SOURCE MATERIAL>
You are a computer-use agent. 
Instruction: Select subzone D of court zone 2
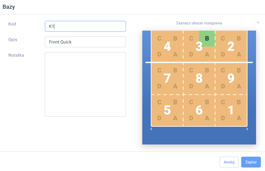[223, 54]
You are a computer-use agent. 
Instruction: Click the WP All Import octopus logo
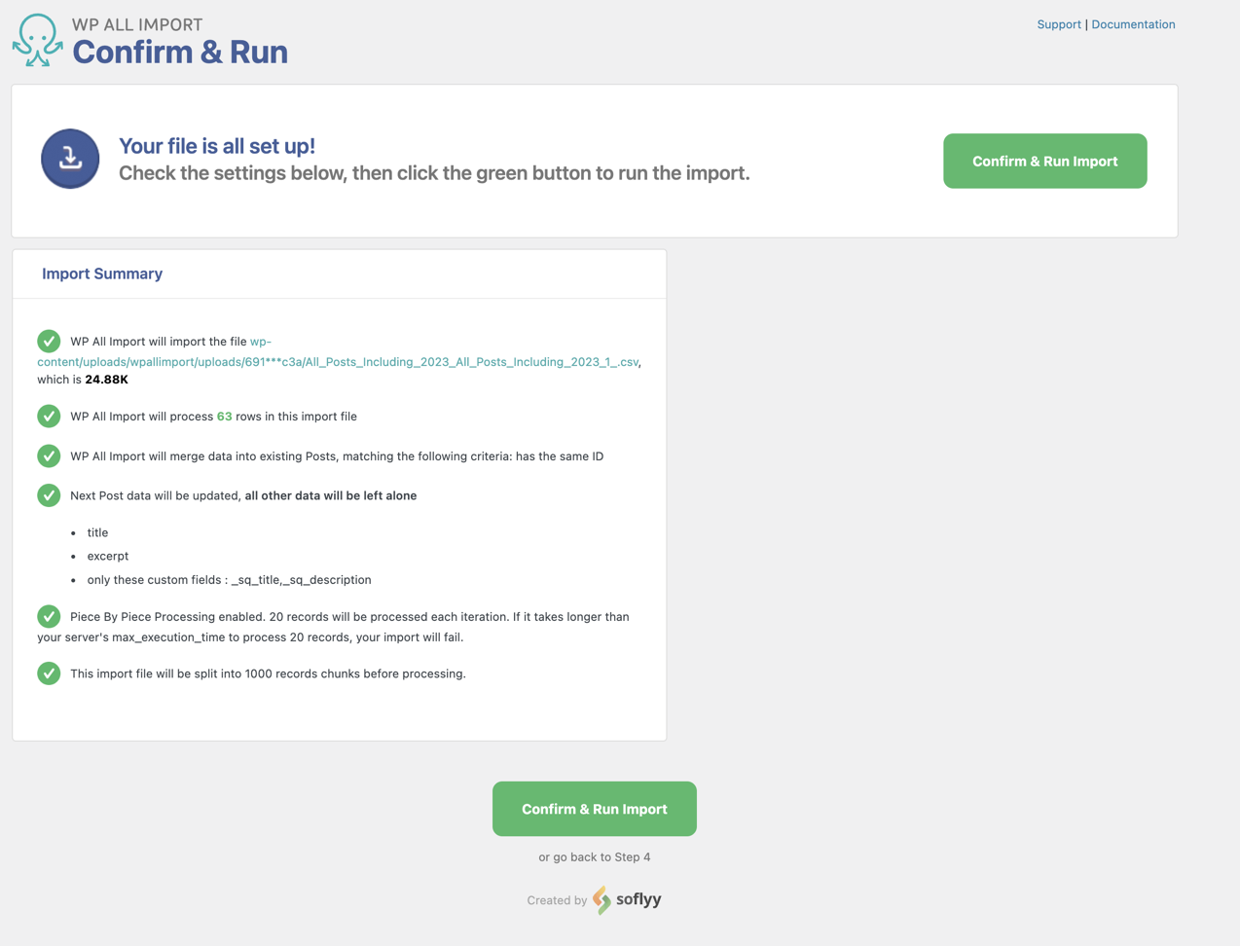pos(38,40)
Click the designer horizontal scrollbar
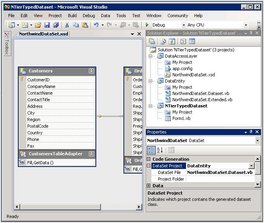This screenshot has width=264, height=223. click(x=78, y=206)
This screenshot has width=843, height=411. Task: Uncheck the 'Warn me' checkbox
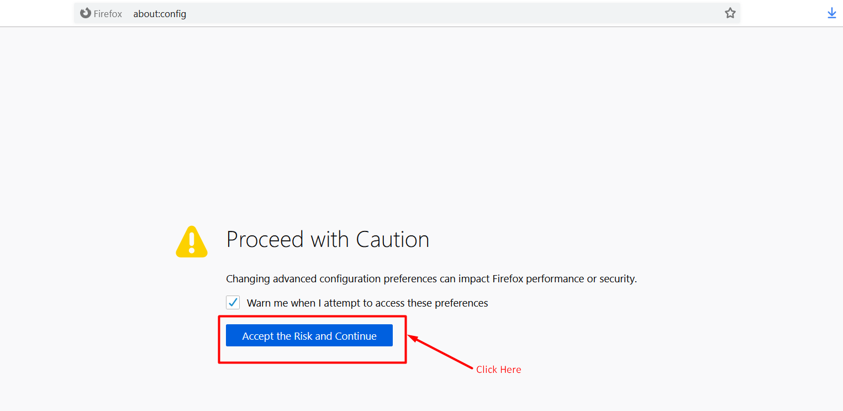(233, 303)
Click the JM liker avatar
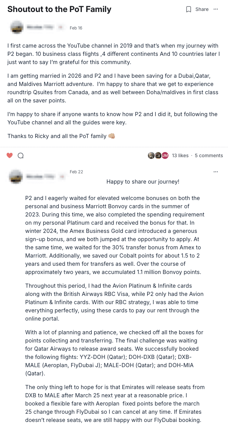Screen dimensions: 228x424 [165, 155]
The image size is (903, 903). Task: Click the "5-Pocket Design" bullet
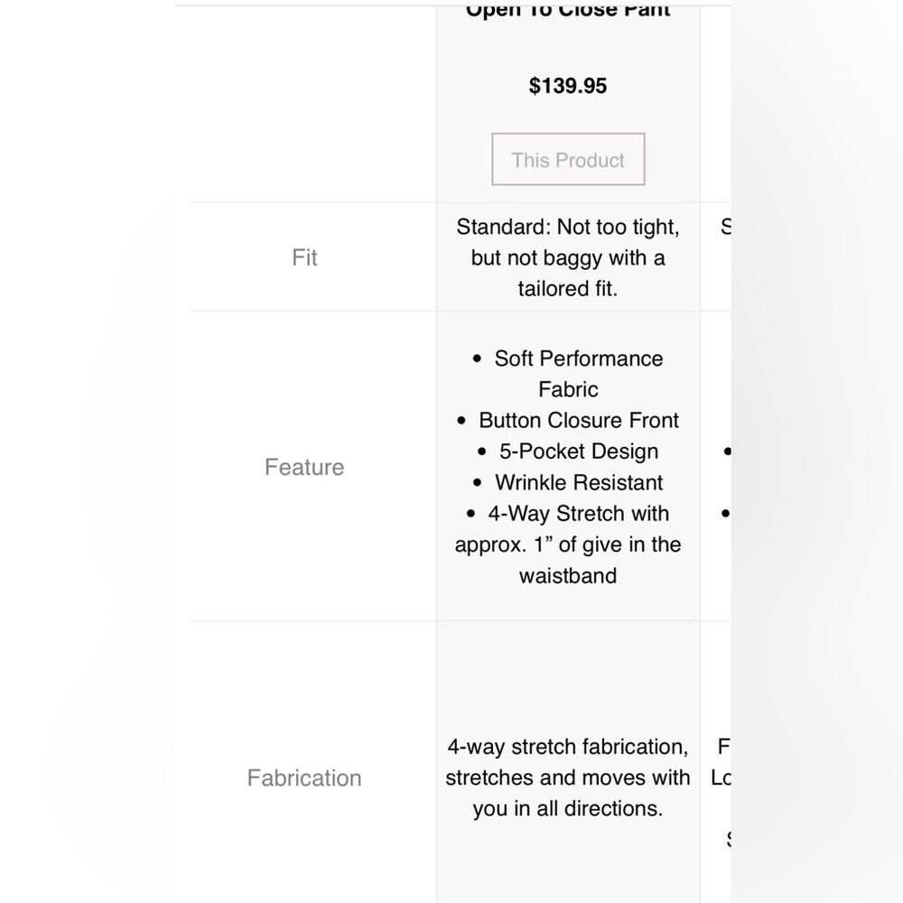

WHAT IS EXPECTED> Copy the listing character for character, pictures omitted.

OUTPUT OF THE TASK>
You are a computer-use agent. 
Instruction: Select subzone D of court zone 2
[223, 54]
You are a computer-use agent. 
Instruction: Click the WP All Import octopus logo
pos(38,40)
Click the designer horizontal scrollbar
This screenshot has width=264, height=223. click(x=78, y=206)
This screenshot has width=843, height=411. Task: Uncheck the 'Warn me' checkbox
(233, 303)
Click the JM liker avatar
Screen dimensions: 228x424 [165, 155]
The image size is (903, 903). Task: Click the "5-Pocket Design" bullet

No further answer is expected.